Con estas palabras, Ross Russel reconstruyó la figura de Thelonious Monk tal cual la debería de haber percibido todo el oído medio de Charlie Parker. Monk, hombre grande como un oso y con perilla de chivo era el dueño del piano en el Minton’s cuando este hacía de cuartel general para toda recluta del jazz a principios de 1940. Thelonious era el perfecto compañero para largas madrugadas de insomnio, y a día de hoy lo sigue siendo. Hiperactivo frente al teclado y balsámico detrás de él, capaz de levantar un armazón musical donde resguardarse de toda tempestad. Cuando hacía su música, la cabeza iba de un lado al otro sin parar, su pie parecía marcar un ritmo que poco tenía que ver con la melodía que se percibía. Pero la placidez en sus construcciones no se veía alterada por nada del mundo.
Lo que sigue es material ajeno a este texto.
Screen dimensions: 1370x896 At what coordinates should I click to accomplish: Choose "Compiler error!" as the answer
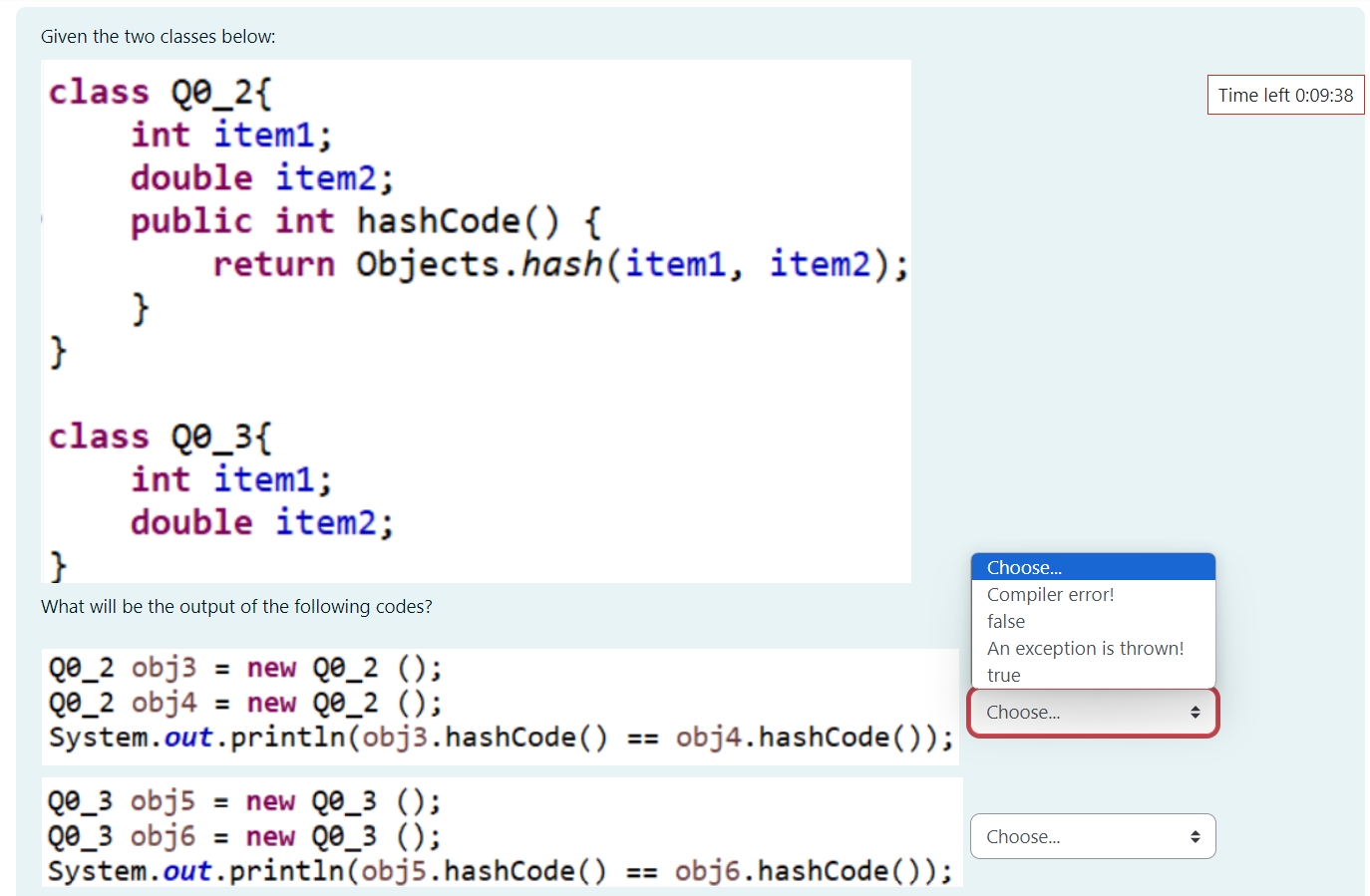point(1049,594)
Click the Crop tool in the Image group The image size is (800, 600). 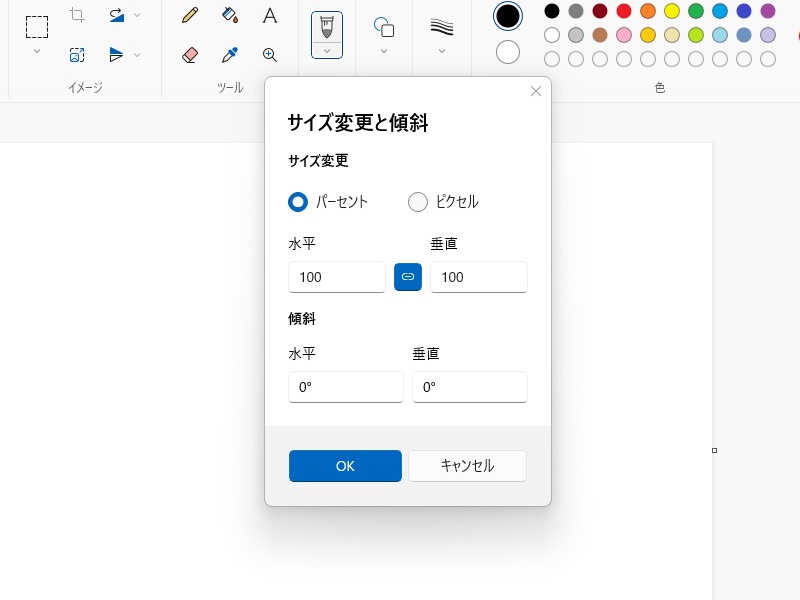pos(78,14)
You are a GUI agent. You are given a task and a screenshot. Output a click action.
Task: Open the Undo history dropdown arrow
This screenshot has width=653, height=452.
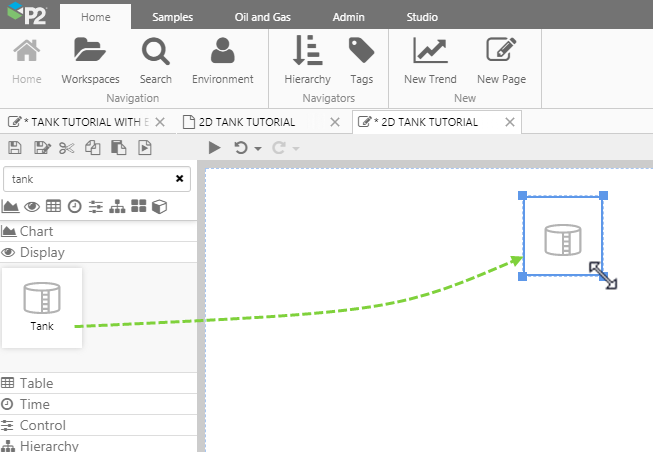pyautogui.click(x=258, y=148)
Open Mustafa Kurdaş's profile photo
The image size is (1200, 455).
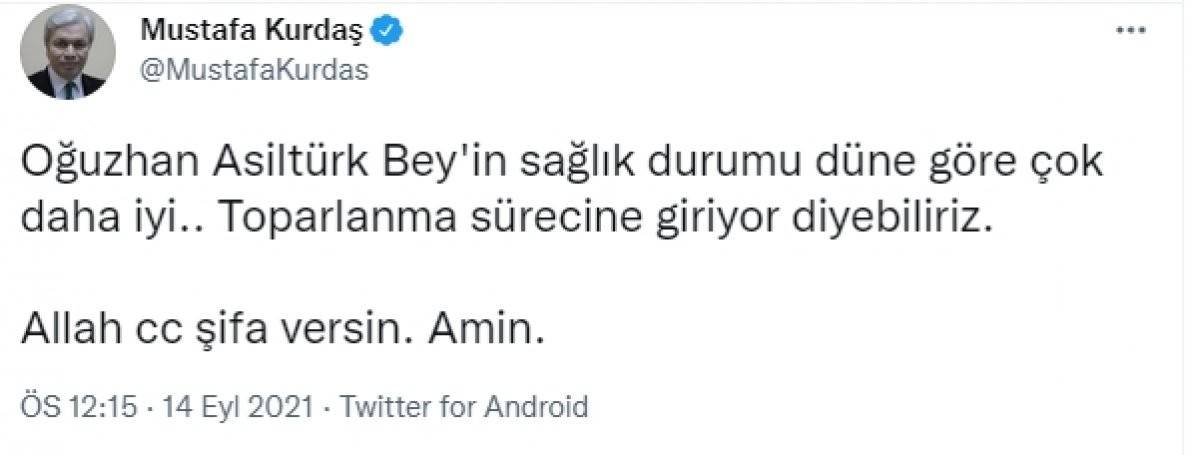click(68, 52)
Thelonious siempre fue caprichoso en cuanto a su manera de hacer Jazz. Exigente y decidido se le podía encontrar siempre reflejado en un gran espejo que colgaba encima de su piano, necesitaba poder vislumbrar como los martillos y las cuerdas iban haciendo su perfecta cinética y asegurarse así que era él quien orquestaba toda la armonización. Los años han hecho su efecto y ahora resulta imposible ver su reflejo en ninguna lámina o formar parte del ambiente que Monk originaba en el Minton’s Playhouse de Harlem. Únicamente se nos ha reservado la posibilidad de ser ese elemento externo a él que se beneficia de la creatividad sonora de este gigante de los esquemas armónicos cuyos acordes nacen del gospel y se agrandan bebiendo del blues. Cuando falta camarada que apacigüe las horas oscuras y densas que marcan el comienzo del nuevo día, Monk nunca nos abandona y siempre irrumpe con su parsimonia y quietud precipitándonos hacia lo etéreo.